On the porch of the Macedonia Missionary Baptist Church in Eatonville, Florida, today, a group of teens performed James Weldon Johnson's poem "The Creation" with choral recitation, drums, and dance--and it was very good. Street vendors hawked shea butter, colorful hats, African masks, and music that inspired an impromptu dance in the middle of the street, where children and youths and gray-haired grannies shook and shimmied and showed off fancy steps. It's the final weekend of the annual Zora Neale Hurston festival, a sort of homecoming for all who celebrate the author and the town she put on the map.
I lived not far from Eatonville until 1980 but I don't recall ever hearing Hurston's name until a few years later in grad school; today, though, I doubt that anyone could grow up in central Florida without being aware of the cosmic Zora. The Eatonville she described so lovingly in Their Eyes Were Watching God, Dust Tracks on a Road, and other works has been bisected by an interstate highway, but if you step down a sandy side street past tiny houses and look on Lake Sybelia, it's easy to imagine Janie and Tea Cake bringing in a stringer of catfish and sharing a feast.

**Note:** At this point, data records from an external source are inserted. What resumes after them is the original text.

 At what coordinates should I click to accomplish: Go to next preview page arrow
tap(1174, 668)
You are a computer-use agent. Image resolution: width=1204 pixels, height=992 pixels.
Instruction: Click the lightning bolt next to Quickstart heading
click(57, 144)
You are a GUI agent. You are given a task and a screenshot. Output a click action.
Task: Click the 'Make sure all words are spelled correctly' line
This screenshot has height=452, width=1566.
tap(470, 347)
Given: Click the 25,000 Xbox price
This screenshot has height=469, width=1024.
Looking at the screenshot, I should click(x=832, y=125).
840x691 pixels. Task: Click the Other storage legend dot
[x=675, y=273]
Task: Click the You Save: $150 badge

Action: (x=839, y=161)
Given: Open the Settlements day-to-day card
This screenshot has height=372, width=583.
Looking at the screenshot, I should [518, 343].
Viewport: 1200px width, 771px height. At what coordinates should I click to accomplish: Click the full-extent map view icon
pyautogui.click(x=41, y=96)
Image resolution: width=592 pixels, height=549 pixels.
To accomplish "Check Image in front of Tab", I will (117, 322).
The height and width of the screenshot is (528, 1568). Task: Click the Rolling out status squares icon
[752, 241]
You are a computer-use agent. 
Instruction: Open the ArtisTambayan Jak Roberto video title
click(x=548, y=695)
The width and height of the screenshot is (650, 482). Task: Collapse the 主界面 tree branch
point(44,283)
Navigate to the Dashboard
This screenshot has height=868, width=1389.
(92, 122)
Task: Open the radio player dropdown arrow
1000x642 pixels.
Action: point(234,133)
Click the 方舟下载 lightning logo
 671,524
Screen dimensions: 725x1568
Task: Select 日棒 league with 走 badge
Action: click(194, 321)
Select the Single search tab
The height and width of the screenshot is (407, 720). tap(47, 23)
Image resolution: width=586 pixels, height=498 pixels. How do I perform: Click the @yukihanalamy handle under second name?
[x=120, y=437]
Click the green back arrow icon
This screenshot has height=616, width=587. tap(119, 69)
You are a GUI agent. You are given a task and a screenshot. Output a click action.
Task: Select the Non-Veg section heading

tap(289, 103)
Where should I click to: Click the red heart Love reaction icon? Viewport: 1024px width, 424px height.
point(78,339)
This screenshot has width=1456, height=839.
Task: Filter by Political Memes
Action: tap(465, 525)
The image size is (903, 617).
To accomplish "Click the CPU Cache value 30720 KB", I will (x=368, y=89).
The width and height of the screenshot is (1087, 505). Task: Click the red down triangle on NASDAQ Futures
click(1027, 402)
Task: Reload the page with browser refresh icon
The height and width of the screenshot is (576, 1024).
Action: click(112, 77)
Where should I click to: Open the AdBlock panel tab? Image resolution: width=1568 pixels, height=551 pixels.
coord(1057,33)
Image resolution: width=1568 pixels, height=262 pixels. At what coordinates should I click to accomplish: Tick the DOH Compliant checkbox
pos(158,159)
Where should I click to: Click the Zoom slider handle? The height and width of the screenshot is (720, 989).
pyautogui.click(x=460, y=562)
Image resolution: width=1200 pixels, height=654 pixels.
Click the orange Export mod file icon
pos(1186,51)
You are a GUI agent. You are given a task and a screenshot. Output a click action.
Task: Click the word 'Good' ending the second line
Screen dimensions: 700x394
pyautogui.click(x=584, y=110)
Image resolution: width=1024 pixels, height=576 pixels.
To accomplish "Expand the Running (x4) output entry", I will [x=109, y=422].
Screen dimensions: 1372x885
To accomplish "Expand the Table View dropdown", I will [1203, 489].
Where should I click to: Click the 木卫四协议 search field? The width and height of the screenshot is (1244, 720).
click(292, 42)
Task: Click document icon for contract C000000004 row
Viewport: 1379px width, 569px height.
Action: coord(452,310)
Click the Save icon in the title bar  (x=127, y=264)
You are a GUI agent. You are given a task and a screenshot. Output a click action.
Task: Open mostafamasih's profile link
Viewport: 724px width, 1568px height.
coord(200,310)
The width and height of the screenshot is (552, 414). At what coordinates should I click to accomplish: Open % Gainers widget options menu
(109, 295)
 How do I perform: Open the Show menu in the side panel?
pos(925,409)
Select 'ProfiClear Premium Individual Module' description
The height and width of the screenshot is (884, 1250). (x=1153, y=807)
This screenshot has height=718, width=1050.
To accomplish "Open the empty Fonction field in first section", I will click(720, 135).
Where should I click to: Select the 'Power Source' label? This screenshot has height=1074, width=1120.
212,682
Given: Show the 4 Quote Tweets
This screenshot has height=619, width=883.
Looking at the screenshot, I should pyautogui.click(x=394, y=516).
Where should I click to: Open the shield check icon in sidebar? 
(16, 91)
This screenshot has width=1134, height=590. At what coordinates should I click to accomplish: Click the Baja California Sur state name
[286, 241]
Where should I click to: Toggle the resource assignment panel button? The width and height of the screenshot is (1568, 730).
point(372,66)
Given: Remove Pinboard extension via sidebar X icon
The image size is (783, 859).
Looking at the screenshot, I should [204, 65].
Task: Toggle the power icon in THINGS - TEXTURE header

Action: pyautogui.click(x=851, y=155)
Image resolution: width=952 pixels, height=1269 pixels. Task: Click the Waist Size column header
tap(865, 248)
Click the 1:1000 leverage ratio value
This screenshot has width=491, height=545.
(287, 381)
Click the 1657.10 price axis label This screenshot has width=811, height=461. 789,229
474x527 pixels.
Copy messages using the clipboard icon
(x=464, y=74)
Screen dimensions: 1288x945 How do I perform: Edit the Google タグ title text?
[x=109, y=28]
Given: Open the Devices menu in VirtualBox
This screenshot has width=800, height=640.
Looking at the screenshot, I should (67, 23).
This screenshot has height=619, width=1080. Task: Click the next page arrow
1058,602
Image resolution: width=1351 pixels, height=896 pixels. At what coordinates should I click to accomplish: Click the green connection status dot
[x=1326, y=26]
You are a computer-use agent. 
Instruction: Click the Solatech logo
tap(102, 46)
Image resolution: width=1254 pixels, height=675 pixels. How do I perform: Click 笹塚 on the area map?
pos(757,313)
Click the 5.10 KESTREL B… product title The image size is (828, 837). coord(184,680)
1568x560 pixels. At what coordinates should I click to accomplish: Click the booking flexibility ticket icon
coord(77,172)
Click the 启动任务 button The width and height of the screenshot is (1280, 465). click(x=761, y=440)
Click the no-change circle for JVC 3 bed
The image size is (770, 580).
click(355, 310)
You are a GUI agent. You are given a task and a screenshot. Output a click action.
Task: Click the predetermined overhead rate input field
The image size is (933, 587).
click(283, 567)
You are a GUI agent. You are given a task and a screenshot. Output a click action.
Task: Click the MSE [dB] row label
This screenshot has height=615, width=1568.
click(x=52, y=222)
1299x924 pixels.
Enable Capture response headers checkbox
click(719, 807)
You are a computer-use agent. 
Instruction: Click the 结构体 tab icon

I ate some fried fish with beans and rice beneath an oak tree that must have been here in Hurston's time. The woman sitting next to me claims that she danced in one of Hurston's stage shows, and who knows? She may be right. The spirit of Zora lives in the energy of the street dance, the elegance of the hats, and the memories of the residents; it shines in the eyes of teens performing James Weldon Johnson's words and sizzles in the big pots of beans and rice. I kept expecting to see her laughing and singing and dancing with the crowd--and who knows? Maybe I did.